Could you return the lines below exactly, from the first line up to and including the line that holds "Screen dimensions: 783x536"?

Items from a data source
————
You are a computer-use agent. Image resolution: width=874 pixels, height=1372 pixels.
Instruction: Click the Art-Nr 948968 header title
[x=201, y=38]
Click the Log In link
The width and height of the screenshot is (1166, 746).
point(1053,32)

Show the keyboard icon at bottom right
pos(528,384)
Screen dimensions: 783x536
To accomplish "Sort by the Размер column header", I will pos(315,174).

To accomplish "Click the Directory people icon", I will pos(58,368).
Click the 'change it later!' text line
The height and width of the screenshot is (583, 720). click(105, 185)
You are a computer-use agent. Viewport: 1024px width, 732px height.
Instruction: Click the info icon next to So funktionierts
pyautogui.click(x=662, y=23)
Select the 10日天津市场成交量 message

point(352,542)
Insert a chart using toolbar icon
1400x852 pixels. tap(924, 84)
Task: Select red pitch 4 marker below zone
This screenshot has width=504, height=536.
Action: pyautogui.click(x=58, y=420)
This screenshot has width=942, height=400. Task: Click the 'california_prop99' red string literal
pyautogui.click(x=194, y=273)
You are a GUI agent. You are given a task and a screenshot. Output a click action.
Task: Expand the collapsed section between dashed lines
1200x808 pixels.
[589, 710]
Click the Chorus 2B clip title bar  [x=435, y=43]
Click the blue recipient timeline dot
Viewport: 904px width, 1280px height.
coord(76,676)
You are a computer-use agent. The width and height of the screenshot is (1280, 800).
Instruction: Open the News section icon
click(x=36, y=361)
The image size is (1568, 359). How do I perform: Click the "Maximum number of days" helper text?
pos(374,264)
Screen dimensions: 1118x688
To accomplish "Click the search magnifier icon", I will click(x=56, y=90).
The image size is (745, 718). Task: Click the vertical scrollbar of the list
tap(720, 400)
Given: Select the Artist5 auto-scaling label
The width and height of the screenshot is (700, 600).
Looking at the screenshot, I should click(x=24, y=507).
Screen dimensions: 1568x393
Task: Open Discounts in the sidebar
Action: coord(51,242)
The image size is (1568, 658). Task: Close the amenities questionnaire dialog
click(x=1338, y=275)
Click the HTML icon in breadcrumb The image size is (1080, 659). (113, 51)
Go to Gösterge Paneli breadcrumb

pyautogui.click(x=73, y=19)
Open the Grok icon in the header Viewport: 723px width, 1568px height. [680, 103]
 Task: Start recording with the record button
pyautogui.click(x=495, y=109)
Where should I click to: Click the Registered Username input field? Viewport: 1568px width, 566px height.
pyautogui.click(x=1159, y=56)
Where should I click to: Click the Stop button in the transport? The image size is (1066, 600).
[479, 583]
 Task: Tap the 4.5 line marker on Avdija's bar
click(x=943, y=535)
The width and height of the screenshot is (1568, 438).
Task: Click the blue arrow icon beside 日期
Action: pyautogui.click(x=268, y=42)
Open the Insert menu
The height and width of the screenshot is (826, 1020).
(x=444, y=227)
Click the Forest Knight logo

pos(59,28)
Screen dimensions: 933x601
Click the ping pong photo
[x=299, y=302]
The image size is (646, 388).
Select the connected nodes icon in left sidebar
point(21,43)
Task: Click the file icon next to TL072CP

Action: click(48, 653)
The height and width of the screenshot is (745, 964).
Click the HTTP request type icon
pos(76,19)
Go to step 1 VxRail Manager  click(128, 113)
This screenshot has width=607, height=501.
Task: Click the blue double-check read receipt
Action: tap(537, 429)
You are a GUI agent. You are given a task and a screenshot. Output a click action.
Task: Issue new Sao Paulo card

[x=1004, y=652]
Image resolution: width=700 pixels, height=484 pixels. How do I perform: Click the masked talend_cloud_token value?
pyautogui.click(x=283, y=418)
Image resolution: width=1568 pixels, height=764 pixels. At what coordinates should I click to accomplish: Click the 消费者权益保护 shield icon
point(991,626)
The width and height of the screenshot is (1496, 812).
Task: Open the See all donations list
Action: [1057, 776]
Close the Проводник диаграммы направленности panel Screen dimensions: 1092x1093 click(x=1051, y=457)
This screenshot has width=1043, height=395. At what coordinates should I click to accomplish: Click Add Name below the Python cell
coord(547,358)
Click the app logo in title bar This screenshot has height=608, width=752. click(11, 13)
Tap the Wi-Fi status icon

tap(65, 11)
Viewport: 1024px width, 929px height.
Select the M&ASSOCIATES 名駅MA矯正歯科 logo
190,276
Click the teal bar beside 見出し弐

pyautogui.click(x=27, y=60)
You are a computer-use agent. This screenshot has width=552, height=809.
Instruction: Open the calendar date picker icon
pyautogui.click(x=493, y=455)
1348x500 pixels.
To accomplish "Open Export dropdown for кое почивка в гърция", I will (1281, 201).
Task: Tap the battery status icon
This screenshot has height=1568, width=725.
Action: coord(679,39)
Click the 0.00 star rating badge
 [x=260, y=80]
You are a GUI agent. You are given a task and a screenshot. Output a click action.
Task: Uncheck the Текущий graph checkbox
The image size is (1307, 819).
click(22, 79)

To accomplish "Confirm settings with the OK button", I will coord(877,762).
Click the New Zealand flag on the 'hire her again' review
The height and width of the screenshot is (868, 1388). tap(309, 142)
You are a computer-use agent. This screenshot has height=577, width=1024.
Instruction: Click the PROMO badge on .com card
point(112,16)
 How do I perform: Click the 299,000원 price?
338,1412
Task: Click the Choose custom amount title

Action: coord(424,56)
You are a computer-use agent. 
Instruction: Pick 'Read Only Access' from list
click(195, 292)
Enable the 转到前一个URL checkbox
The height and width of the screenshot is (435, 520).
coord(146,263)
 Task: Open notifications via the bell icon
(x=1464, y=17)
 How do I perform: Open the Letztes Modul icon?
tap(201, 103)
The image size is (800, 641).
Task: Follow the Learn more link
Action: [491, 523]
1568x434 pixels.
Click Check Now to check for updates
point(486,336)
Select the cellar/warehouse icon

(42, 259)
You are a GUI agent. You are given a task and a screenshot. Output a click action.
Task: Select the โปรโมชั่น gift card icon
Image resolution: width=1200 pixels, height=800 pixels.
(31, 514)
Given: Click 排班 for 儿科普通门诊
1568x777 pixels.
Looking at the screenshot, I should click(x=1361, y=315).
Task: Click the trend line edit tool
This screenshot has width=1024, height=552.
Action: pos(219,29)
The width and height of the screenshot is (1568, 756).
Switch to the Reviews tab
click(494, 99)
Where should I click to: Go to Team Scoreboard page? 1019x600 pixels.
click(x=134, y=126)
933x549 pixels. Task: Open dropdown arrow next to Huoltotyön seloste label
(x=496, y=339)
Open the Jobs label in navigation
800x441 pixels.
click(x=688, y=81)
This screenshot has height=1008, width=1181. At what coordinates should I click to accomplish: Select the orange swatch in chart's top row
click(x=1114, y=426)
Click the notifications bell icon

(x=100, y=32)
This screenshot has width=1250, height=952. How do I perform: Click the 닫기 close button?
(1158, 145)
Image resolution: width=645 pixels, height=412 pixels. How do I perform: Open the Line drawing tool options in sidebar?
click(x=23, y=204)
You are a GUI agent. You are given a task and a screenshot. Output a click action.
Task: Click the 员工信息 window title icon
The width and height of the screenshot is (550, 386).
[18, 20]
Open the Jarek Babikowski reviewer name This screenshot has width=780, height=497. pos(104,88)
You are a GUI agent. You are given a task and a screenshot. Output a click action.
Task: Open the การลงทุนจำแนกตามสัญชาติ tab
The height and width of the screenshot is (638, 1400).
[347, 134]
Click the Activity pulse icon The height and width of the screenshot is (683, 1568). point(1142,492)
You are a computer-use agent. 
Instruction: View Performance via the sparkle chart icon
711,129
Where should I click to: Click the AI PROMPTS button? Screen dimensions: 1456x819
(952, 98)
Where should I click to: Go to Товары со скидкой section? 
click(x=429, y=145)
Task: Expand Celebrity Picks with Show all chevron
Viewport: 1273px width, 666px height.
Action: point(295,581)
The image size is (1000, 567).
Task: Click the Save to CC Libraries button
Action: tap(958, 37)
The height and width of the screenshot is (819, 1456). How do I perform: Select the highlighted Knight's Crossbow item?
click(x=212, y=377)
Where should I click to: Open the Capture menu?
————
▸ **Answer to this exercise**:
You are a computer-use agent. Image resolution: width=874 pixels, height=1372 pixels.
Instruction: Click the Art-Nr 948968 header title
[x=201, y=38]
Click the Log In link
The width and height of the screenshot is (1166, 746).
point(1053,32)

Show the keyboard icon at bottom right
pos(528,384)
Screen dimensions: 783x536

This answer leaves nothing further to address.